I wish this RFE & discussion was still on-line. This issue has come up again, now at Dr D.
Is it not equivalent of obtaining a return code that indicates there is no licenses?
They're not equivalent, because there is a “Race Condition”, solved by a reservation. The problem occurs when there's a return code saying there is a license available. You can't trust this, because if you then go start a job someone else might take the license while the job is being dispatched!
Perhaps we are not envisioning the same mechanics of the rendering supervision system.
Indeed. It's no good to think there is a license available, dispatch a job, and then have it fail because the license was taken by a user on a workstation.

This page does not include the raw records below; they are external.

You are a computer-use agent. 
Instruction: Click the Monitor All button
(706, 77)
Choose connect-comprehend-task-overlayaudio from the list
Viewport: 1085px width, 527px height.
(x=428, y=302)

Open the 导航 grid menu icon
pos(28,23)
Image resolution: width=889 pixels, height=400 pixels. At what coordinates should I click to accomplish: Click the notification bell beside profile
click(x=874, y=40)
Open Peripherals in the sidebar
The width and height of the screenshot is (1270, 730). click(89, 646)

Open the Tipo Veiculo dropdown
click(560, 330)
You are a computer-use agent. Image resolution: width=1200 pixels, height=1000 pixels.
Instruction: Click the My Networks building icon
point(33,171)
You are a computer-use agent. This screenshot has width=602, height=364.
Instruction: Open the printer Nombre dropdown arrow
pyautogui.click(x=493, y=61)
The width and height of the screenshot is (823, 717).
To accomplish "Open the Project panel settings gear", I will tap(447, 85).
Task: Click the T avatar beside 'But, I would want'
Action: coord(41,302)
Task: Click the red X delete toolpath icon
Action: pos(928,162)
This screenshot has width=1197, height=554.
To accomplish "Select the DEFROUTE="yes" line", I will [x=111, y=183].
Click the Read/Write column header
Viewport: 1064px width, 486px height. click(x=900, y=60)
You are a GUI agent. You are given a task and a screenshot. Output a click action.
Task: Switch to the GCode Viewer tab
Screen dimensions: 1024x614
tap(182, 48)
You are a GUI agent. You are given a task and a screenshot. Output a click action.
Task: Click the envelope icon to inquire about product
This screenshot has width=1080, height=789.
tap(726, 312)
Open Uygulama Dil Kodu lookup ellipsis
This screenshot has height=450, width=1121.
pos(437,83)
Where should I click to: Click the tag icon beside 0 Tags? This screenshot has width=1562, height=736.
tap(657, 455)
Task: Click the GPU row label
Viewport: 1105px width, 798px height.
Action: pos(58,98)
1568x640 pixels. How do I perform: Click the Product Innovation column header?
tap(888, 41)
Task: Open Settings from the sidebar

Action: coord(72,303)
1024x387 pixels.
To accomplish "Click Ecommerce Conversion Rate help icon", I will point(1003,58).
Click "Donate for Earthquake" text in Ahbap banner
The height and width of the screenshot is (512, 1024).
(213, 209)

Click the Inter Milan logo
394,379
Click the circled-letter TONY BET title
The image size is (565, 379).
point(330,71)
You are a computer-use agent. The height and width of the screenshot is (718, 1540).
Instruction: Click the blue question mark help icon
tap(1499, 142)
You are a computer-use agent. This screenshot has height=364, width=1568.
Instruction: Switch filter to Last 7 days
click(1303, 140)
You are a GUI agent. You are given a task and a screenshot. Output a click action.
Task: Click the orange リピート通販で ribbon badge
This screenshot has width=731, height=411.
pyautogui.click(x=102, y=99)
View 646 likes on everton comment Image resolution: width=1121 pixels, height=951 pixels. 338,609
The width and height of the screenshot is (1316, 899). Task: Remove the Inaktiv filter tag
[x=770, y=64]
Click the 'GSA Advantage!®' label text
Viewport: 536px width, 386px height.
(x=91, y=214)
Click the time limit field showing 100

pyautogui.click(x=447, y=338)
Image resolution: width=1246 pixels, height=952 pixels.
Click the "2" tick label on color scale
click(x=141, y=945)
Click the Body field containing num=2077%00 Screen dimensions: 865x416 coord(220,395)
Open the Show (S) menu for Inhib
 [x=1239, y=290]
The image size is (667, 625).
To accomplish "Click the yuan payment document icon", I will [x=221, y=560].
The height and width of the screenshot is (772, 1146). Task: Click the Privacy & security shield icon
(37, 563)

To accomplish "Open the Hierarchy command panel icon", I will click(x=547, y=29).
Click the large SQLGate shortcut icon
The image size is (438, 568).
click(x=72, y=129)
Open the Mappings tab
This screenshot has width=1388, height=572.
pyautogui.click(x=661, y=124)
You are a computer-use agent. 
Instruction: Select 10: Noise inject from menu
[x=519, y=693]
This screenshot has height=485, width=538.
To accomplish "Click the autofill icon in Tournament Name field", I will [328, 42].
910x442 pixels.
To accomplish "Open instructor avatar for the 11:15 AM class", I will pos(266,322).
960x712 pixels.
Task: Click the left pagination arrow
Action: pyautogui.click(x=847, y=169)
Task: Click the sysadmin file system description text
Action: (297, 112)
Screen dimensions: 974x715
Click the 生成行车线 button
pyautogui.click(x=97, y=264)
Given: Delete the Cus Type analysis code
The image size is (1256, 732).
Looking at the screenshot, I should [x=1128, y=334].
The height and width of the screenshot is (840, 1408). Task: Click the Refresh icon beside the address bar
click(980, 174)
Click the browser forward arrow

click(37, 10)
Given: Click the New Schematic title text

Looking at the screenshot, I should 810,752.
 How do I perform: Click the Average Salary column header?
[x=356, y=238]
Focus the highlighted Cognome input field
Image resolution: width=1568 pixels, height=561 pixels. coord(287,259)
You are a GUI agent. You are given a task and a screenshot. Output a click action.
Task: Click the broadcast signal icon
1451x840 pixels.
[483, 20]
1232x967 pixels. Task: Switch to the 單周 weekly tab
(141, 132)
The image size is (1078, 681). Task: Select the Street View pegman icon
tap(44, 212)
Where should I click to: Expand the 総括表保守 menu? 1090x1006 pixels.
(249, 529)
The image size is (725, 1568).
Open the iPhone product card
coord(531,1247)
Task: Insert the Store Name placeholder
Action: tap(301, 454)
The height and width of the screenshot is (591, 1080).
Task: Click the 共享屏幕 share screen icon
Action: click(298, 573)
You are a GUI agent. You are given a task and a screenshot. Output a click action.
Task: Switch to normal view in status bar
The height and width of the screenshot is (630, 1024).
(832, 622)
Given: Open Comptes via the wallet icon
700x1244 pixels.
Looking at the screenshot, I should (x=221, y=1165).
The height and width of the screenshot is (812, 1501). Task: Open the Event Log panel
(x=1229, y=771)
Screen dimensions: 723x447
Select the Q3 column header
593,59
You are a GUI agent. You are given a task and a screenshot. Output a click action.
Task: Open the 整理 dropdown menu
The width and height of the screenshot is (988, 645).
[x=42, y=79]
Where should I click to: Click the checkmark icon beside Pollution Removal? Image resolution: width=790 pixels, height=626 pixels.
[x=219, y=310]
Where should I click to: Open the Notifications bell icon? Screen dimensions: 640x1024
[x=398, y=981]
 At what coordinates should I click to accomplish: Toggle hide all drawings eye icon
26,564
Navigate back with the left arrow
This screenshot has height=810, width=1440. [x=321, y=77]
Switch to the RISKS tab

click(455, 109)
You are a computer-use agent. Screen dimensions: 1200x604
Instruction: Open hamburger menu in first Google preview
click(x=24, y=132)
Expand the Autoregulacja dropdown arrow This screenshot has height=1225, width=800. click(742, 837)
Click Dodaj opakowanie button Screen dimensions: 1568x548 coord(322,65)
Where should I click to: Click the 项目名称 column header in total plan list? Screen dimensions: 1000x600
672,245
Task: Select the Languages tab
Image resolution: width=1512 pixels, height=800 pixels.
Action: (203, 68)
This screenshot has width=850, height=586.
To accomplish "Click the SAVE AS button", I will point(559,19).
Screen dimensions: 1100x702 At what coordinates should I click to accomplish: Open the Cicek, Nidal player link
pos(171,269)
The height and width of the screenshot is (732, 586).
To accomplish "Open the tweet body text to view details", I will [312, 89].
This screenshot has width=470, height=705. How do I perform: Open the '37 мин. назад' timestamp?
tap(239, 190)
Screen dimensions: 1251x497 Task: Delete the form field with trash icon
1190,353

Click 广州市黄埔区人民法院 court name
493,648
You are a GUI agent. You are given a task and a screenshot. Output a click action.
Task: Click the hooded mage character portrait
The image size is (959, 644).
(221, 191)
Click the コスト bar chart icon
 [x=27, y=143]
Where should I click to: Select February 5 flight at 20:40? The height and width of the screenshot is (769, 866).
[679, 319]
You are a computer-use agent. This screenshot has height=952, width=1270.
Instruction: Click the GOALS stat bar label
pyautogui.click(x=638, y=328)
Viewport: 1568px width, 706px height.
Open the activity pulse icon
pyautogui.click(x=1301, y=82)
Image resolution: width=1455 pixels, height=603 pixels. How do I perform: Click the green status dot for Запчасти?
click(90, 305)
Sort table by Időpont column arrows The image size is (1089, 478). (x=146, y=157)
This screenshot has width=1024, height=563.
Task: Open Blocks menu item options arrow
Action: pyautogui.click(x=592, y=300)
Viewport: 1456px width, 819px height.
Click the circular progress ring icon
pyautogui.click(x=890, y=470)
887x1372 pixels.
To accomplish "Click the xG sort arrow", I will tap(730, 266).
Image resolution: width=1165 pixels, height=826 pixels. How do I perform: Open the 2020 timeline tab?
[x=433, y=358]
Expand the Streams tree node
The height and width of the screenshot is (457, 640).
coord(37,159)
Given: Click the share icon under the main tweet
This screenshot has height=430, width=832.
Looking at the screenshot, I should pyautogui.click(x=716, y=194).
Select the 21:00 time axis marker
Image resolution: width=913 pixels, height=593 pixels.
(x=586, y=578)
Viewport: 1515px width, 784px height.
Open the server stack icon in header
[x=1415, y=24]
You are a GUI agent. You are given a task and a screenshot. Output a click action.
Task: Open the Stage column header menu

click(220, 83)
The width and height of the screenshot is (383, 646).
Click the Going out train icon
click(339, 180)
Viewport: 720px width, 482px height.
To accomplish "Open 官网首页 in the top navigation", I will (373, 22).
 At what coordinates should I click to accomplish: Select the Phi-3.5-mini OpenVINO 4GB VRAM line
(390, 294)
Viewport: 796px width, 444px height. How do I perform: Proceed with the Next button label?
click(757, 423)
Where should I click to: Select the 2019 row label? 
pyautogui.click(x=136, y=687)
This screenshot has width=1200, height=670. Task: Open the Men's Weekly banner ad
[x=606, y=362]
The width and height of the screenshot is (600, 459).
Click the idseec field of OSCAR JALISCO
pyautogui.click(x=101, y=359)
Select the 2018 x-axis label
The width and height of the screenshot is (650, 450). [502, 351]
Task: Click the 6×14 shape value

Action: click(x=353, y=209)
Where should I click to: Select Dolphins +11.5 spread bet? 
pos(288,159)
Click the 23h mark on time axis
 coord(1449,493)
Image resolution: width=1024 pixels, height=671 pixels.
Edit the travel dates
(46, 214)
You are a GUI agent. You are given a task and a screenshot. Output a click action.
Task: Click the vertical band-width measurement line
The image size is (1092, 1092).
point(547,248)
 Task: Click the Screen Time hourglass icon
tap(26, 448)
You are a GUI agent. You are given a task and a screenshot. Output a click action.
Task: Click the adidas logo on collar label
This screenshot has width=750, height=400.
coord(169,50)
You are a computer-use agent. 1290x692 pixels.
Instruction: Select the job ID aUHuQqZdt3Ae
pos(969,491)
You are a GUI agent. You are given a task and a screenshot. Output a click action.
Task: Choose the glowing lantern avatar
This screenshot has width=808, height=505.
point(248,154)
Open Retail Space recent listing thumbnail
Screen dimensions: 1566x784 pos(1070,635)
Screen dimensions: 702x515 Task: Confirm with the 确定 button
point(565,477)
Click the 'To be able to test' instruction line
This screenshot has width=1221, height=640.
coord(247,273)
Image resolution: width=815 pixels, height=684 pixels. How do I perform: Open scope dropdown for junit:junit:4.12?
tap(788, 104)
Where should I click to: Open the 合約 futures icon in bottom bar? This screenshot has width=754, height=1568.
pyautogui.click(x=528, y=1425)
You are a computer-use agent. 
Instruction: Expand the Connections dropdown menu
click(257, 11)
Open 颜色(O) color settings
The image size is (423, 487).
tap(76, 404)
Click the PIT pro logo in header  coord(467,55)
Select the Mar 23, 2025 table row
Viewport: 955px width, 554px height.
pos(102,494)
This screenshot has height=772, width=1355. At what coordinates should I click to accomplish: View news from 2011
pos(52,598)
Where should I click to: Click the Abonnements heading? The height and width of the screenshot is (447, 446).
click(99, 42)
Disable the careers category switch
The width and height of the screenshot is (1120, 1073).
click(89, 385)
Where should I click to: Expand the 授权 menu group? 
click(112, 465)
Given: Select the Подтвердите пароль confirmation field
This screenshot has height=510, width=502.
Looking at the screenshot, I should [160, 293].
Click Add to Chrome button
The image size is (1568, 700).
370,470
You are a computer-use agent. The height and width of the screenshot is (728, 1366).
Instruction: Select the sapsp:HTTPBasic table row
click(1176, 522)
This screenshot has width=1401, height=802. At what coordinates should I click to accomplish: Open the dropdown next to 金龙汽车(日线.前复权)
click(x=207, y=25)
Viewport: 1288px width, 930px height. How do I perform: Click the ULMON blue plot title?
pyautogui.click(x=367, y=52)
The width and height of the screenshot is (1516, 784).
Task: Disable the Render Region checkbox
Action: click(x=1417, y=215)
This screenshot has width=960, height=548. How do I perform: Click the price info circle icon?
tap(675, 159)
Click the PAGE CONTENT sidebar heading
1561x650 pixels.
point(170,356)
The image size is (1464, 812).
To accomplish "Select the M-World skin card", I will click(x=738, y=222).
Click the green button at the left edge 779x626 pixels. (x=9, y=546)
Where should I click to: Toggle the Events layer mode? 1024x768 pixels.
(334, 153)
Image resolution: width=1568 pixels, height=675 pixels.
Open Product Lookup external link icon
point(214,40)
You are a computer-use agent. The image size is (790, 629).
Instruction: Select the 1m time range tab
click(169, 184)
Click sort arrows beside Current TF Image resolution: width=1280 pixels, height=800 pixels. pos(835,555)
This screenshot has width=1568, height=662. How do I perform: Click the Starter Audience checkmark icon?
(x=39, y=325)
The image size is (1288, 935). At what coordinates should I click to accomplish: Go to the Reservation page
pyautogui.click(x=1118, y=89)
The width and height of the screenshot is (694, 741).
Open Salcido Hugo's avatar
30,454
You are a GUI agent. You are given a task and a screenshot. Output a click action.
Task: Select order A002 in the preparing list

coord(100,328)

That's a waste of time and resources. In the current scenario, we don't see the failure until the end of the job, the next day, or until a Wrangler spots it.
… the render node could store the render data for the failed job
Oh no thanks. Leaving the job dispatched and have the render-blade then poll/plead for a license just makes the race condition worse. The farm will become locked up, idle, waiting and hammering the License Server.

I think the original post outlined the protocol request (in 2007). Essentially:

1. The Job Dispatcher asks for a license type, and specifies a time-out (say 5 minutes)
2. If there is a license available, the Houdini License server replies yes, issues a ticket-number, and holds the license as “reserved” for that time-out period.
3. The job dispatcher then sends the job to the render-blade with the ticket number
4. The render-blade starts the job, and takes the license by sending the ticket number to the License Server.

It's like reserving a table at a restaurant. I don't want to phone up a place asking if there's a table free, only to drive downtown and find out someone else took it.

cheers,
ben.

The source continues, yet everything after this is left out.